Domain shift robustness in deep learning models

Date of Award

2023

Document Type

Thesis

Publisher

Edith Cowan University

Degree Name

Doctor of Philosophy

School

School of Science

First Supervisor

Syed Mohammed Shamsul Islam

Second Supervisor

Syed Afaq Ali Shah

Third Supervisor

Asim Iqbal

Fourth Supervisor

Adel Al-Jumaily

Abstract

The advances in machine learning and artificial intelligence are drastically improving our capabilities of solving very easy to extremely complex tasks using computational models. Although these models perform very well on a given data distribution used for training, when presented a data drawn from a different distribution during inference, they tend to degrade in performance. Data bias, within-domain, out-of-domain deviation, and overfitting to the specific data are some of the main challenges for learning based models. These challenges are prevalent in different imaging datasets, when we are getting different image modalities from a variety of different imaging sensors each with different intensity distribution. The analysis of these imaging data becomes more challenging when data is multi-vendor and collected at multiple sites at different time points under different protocols. For example, medical data from different sites, natural images under different environmental conditions (e.g. day and night, sunny and cloudy), data through different imaging modalities are challenging to deal with learning based models. These variations in the data during inference time degrade the performance of the models. On the contrary, biological brains are much better at handling such unseen circumstances. By taking advantage of the current understanding of biological structures and their functionality, we can aim toward making improvements in the existing methods to make them relatively more robust against unseen variations.

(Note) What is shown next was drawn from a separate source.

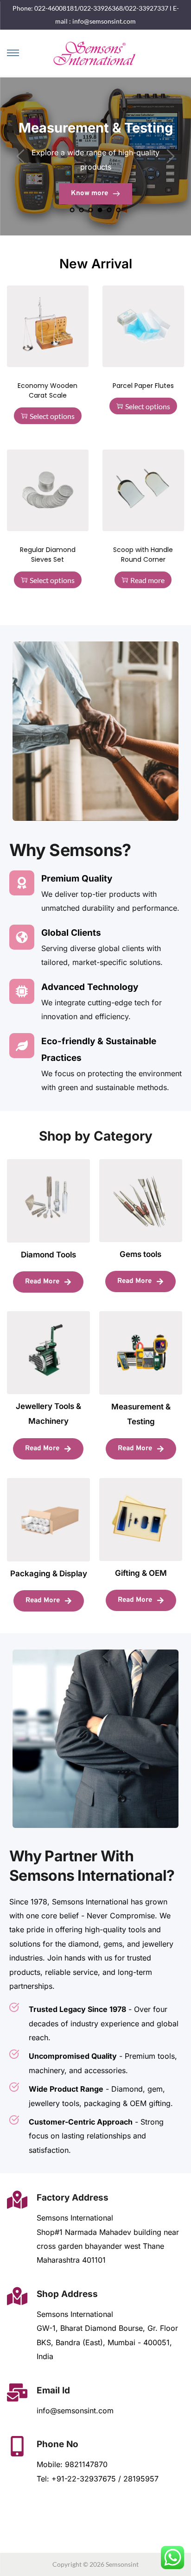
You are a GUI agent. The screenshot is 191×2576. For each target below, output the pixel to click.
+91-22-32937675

In this thesis, we investigate the effect of different types of domain shifts on deep learning based methods. We choose to analyse the performance of deep learning based models for various computer vision tasks i.e. image registration, image classification and image segmentation. The aim is to thoroughly probe into limitations of deep learning based models and to investigate that how learning based models can be made robust against domain shifts. In this study, our focus is on the specific case, when learning based methods have no access to the possible domain shifts as in practice it is not possible to know all the possible variation in the data during training phase.

To address the issue of different intensity distributions (within-domain shifts) in medical image data under the image registration paradigm, we investigated the effects of introducing perceptual and structural-based losses, in comparison with mean square and cross correlation-based losses in the training of deep learning based registration models. Image registration is an important computer vision technique that can also be used to precisely monitor disease progression and to analyse large-scale datasets in a high-throughput manner. Deep learning based image registration methods are mainly inspired by optical flow-based backbone architectures with the addition of spatial transformer networks. The optical flow algorithm assumes a certain constraint on the pixel values in consecutive frames, we argue that this assumption violates in case of different intensity distributions which in turn affects the performance of registration methods. We addressed the specific case for non-rigid registration in brain MRI images. By adding perceptual and structural losses we observe that the models become more robust towards change in intensity.

We then explored the effects of local pixel contrast extracted through modelling a module of the human visual system for saliency region detection in dynamic natural scenes under different illumination conditions. Based on the clear effectiveness of adding such a bio-inspired approach to the existing methods on the natural imaging dataset, we proposed a novel bio-inspired layer (NeDev) in deep neural networks that can greatly enhance the robustness and tolerance against out-of-domain intensity distribution in the case of medical images as well natural image datasets. This layer transforms the input image into a common image space which is computed by local pixel variance. We benchmark the performance of our approach on different datasets to show the efficacy of the proposed layer. Finally, we provide an application tool for the community that can help them label, apply active learning, perform segmentation and registration tasks on medical imaging datasets with a set of trained models.

This study provides a thorough analysis of the effects of different types of domain shifts on deep learning based methods by investigating the performance against major computer vision tasks i.e. image registration, image classification and image segmentation. Findings of this research study through the combination of the different pathways have led to the conclusion of effectiveness of structural and local pixel deviation as a defence against within-domain and out-of-domain shifts.